A lot of you know my stance on medicating certain autism symptoms such as anxiety and seeming depression. My stance came after YEARS of trying various medications that numbed me to the point of stupid because they interfered with my clarity and ability to think quickly, or actually INCREASED anxiety and sleeplessness and in several, also made me suicidal. Because I wasnever diagnosis with Aspergers, it was PTSD and Anxiety and Depression although I often conveyed I wasn't depressed. I'll also add that no one was interested in WHY I felt this way or of environmental changes to help me. It was strictly medicate her-we don't know what to do with her. Apparently at too large of doses.
Here is what Temple says on it, from http://www.autism-help.org/story-autism-inside-view.htm and I found this very interesting:
In the next section, I am going to describe my experiences with medication. There are many Autism subtypes, and a medication that works for me may be useless for another case. Parents of autistic children should obtain medical advice from professionals who are knowledgeable of the latest medical research.
I read in the medical library that antidepressant drugs such as Tofranil (Imipramine) were effective for treating patients with endogenous anxiety and panic (Sheehan, Beh, Ballenger, & Jacobsen, 1980). The symptoms described in this paper sounded like my symptoms, so I decided to try Tofranil. Fifty mg of Tofranil at bedtime worked like magic. Within a week, the feelings of nervousness started to go away. After being on Tofranil for four years I switched to 50 mg Norpramin (desipramine), which has fewer side effects. These pills have changed my life. Colitis and other stress-related health problems were cured.
Dr. Paul Hardy in Boston has found that Tofranil and Prozac (fluoxetine) are both effective for treating certain high-functioning autistic adolescents and adults. Both Dr. Hardy and Dr. John Ratey (personal communication, 1989) have learned that very small doses of these drugs must be used. These doses are usually much lower than the dose prescribed for depression. Too high a dose can cause agitation, aggression, or excitement, and too low a dose will have no effect. My "nerve" attacks would go in cycles, and I have had relapses while on the drug.
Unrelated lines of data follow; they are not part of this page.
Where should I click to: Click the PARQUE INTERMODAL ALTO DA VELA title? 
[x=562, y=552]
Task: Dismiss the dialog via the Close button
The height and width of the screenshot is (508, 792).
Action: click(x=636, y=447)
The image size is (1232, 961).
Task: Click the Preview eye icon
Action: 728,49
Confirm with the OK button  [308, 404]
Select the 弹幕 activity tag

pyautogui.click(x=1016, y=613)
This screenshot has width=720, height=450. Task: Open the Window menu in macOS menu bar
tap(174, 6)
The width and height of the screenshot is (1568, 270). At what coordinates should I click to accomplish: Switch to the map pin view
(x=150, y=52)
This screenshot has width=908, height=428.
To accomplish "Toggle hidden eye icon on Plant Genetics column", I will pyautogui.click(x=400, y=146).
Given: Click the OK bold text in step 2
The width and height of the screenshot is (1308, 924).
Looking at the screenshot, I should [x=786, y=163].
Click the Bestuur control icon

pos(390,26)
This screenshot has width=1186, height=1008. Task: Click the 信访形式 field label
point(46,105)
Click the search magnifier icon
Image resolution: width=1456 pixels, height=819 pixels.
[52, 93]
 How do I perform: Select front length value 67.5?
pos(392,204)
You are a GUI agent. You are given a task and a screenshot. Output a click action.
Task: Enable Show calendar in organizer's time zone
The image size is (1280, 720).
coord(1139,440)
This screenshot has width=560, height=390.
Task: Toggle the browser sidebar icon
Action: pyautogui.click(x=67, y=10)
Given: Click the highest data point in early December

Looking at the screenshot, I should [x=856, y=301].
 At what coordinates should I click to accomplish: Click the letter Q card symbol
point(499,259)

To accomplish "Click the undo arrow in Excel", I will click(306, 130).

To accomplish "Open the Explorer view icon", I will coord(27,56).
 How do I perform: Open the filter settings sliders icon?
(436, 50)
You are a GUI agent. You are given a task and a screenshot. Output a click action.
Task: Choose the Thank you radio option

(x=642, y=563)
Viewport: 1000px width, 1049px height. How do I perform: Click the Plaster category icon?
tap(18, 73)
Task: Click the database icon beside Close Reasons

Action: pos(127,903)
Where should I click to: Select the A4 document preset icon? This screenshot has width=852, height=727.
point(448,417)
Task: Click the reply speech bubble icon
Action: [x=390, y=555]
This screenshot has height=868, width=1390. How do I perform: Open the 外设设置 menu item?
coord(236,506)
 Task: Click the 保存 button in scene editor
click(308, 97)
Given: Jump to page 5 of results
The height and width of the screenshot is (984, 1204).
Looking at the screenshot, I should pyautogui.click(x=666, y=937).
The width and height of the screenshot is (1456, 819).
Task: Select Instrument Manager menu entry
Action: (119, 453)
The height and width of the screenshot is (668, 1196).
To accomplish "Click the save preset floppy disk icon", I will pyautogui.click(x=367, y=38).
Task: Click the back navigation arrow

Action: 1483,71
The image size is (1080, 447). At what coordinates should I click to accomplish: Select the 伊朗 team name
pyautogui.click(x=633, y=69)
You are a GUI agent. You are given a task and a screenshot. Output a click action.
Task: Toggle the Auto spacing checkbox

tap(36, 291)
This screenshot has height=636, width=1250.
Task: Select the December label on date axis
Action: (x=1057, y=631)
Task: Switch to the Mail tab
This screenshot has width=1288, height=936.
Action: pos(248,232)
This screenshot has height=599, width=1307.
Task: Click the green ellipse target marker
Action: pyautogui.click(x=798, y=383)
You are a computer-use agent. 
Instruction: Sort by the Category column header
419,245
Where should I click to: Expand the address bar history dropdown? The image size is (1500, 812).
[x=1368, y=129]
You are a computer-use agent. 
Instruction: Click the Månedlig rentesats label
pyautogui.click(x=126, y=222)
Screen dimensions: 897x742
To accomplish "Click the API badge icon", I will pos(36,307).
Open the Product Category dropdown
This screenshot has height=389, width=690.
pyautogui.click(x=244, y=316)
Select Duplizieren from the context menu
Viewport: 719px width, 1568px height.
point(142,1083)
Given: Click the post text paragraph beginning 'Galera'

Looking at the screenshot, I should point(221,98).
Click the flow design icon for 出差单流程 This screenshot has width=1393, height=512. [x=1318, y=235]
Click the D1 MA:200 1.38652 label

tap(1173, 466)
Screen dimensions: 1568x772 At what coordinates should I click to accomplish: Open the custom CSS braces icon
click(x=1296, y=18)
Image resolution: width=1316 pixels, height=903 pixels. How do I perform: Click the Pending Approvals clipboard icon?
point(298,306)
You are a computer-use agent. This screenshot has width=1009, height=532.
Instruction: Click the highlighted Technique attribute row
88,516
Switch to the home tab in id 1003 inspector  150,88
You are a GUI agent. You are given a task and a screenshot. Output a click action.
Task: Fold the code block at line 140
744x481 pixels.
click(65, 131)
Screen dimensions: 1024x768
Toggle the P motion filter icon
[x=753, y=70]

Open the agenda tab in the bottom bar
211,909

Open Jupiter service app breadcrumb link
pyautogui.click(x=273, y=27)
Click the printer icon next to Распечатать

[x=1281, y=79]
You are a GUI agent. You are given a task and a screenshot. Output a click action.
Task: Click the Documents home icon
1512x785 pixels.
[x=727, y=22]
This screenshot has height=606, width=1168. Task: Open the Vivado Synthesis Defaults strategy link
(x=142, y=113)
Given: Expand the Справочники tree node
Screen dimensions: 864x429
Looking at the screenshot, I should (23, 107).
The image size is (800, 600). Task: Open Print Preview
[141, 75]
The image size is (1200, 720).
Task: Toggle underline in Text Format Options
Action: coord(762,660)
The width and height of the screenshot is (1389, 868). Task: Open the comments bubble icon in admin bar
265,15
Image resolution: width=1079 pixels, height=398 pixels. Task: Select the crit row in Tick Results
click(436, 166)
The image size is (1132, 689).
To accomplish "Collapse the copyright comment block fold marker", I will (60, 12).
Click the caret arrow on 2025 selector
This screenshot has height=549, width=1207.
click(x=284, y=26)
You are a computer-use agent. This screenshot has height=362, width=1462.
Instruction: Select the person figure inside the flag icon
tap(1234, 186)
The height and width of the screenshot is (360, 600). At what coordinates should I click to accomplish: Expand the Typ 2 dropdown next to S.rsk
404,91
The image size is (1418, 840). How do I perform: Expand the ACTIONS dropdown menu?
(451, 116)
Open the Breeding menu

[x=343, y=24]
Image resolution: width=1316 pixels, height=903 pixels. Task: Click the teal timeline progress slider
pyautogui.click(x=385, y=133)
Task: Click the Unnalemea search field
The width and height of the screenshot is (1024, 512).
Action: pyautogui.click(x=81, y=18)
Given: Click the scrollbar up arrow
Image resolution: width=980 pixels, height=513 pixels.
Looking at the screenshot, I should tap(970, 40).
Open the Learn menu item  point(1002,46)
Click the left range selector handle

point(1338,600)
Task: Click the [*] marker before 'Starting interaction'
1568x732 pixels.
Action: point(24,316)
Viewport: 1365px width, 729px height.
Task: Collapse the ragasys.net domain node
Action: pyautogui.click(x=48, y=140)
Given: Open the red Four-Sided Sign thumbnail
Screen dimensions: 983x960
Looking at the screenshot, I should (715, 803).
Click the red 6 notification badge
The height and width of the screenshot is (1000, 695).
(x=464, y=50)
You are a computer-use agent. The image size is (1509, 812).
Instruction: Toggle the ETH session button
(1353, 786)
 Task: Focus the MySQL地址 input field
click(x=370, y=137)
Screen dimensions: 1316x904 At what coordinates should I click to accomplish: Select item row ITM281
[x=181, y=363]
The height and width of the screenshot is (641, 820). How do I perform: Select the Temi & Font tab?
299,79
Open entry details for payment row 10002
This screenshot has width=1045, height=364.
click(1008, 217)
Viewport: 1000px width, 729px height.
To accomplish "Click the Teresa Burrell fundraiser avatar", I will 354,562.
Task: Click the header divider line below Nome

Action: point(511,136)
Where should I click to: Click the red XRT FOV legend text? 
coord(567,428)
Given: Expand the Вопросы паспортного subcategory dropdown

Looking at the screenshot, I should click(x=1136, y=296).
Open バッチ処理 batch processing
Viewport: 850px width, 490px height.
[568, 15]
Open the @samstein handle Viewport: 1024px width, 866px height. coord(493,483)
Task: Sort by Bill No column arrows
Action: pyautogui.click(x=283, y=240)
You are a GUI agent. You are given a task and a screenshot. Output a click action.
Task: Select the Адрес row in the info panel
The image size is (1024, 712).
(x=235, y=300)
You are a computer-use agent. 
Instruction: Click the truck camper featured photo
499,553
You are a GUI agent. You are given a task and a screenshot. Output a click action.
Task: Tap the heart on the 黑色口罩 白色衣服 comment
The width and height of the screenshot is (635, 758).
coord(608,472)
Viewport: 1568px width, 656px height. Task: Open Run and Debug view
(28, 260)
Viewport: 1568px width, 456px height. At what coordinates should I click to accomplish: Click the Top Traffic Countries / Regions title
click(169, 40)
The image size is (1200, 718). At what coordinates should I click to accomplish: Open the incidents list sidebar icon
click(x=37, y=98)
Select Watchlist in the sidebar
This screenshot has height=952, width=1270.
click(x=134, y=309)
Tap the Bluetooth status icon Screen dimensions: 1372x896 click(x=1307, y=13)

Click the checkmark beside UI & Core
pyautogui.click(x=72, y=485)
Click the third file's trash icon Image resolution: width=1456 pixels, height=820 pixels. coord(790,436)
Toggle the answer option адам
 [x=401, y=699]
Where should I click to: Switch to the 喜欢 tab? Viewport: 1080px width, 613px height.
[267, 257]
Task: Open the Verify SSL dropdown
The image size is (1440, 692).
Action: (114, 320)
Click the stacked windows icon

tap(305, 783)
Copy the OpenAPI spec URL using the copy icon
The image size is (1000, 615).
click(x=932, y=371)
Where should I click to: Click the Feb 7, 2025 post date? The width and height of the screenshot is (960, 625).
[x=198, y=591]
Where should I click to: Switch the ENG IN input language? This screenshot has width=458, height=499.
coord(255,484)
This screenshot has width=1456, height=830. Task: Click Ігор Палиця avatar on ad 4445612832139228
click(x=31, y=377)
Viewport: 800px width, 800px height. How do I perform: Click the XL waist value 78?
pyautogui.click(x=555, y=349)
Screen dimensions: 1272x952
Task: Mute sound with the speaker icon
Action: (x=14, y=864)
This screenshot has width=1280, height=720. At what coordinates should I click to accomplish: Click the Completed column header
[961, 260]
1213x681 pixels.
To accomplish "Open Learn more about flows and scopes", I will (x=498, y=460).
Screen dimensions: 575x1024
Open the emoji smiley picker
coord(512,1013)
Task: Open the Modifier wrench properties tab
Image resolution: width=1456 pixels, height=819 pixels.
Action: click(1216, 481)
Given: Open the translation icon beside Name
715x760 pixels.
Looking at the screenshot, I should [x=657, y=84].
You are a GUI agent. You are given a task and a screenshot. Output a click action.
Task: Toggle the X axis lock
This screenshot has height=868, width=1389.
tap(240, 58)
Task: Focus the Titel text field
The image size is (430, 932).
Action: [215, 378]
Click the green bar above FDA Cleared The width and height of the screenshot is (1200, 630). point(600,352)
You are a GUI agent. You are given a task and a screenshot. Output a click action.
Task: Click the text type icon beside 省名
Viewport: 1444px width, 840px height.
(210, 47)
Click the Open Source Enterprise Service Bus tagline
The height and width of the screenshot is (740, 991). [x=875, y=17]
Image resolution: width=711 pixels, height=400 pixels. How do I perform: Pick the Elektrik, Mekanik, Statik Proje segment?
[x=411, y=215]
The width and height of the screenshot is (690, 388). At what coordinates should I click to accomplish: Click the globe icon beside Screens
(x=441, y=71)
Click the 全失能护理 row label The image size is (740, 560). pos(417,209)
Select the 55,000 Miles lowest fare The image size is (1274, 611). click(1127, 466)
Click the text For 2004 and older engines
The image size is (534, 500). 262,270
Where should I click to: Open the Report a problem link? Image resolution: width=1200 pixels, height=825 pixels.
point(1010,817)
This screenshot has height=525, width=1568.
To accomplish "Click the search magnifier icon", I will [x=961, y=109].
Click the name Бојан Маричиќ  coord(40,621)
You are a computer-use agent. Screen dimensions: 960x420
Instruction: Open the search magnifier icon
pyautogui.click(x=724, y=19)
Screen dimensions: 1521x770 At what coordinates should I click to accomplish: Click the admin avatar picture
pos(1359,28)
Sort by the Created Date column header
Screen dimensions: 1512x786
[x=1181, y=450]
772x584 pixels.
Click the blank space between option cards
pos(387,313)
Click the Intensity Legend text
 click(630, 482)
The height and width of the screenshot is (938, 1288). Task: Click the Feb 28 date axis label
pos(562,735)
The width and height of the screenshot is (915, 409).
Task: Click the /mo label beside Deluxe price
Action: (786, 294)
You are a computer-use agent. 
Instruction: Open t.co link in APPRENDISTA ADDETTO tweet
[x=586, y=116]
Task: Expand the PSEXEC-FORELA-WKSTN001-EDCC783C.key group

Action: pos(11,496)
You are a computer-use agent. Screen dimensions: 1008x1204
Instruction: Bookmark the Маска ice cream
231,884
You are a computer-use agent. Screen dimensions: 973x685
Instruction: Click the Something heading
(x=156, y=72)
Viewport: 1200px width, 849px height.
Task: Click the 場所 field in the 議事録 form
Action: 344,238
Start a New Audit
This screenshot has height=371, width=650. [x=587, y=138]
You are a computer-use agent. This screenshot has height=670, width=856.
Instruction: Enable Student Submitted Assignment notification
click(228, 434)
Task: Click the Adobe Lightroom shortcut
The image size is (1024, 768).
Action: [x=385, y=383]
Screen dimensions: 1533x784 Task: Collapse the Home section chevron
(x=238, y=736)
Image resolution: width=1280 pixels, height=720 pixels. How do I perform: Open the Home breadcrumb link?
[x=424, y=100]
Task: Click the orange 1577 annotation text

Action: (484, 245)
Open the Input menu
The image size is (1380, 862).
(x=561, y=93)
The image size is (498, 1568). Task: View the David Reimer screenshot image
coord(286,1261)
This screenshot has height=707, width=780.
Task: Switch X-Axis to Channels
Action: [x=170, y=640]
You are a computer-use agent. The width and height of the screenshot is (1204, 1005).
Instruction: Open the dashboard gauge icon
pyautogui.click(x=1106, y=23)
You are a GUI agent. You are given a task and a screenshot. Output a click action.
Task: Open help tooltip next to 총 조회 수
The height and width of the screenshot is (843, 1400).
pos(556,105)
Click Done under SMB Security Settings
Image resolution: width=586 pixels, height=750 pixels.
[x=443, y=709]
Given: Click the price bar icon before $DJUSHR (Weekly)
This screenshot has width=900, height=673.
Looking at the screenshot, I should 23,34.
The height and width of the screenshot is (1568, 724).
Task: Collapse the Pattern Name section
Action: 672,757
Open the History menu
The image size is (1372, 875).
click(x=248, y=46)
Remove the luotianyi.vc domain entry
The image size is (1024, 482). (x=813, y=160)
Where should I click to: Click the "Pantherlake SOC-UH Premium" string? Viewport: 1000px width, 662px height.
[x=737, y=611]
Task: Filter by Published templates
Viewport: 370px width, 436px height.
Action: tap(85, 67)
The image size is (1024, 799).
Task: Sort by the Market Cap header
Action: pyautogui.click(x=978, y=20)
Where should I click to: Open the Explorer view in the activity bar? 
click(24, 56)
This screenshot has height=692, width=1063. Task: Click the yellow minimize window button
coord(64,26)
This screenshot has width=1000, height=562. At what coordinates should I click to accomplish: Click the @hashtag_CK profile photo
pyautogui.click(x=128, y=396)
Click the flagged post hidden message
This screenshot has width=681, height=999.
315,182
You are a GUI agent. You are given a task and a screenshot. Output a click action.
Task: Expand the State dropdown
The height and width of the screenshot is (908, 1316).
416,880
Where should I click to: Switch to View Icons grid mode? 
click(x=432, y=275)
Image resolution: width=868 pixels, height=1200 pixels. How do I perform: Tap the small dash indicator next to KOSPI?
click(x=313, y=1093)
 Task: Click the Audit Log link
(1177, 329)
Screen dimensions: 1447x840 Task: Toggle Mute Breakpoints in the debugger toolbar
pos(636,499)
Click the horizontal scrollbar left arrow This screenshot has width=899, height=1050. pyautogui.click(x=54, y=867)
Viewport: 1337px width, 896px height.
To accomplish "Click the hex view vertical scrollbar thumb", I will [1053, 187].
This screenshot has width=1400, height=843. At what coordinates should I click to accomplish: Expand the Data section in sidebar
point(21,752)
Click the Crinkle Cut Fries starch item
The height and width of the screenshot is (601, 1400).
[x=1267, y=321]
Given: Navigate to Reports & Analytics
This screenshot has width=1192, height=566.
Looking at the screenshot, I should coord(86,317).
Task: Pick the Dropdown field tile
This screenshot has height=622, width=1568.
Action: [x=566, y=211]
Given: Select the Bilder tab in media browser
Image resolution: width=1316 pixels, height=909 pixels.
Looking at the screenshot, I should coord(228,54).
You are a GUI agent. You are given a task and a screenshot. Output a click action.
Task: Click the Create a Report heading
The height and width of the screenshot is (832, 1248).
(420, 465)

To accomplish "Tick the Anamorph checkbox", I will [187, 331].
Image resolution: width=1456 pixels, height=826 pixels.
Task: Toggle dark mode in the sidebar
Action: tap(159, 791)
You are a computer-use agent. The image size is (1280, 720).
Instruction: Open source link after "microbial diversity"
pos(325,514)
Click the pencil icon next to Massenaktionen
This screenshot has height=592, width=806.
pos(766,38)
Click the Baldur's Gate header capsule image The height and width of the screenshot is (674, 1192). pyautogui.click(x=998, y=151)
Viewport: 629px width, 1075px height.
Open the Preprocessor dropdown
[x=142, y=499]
It took will power to stick with the 50 mg dose and let the relapse subside on its own.
Taking the medicine is like adjusting the idle screw on a car's carburetor. Before taking the drug, the engine was racing all the time. Now it runs at normal speed. I no longer fixate, and I am no longer "driven." Prozac and Anafranil (clomipramine) have been very effective in autistics who have obsessive-compulsive symptoms or obsessive thoughts which race through their heads. The effective doses for Prozac have ranged from two 20 mg capsules per week to 40 mg per day. Too high a dose will cause agitation and excitement. If an autistic person becomes agitated the dose should be lowered. Other promising drugs for aggressive autistic adolescents and adults are beta blockers. Beta blockers greatly reduce aggressive behavior (Ratey et al., 1987).
During the eight years I have been taking antidepressants, there has been a steady improvement in my speech, sociability, and posture. The change was so gradual that I did not notice it. Even though I felt relief from the "nerves" immediately, it takes time to unlearn old behavior patterns.
Within the last year, I had an opportunity to visit an old friend who had known me before I started taking antidepressants. My friend, Billie Hart, told me I was a completely different person. She said I used to walk and sit in a hunched-over position and now my posture is straight. Eye contact had improved and I no longer shifted around in my chair. I was also surprised to learn that I no longer seemed to be out of breath all the time, and I had stopped constantly swallowing.
Various people I have met at Autism meetings have seen steady improvement in my speech and mannerisms throughout the eight-year period I have taken the medicines. My old friend, Lorna King, also noticed many changes. "Your speech used to seem pressured, coming in almost explosive bursts. Your old tendency to perseverate is gone" (Grandin & Scariano, 1986).
I had a odd lack of awareness of my oddities of speech and mannerisms until I looked at videotapes. I think videotapes could be used to help many high-functioning autistics with speech and social skills.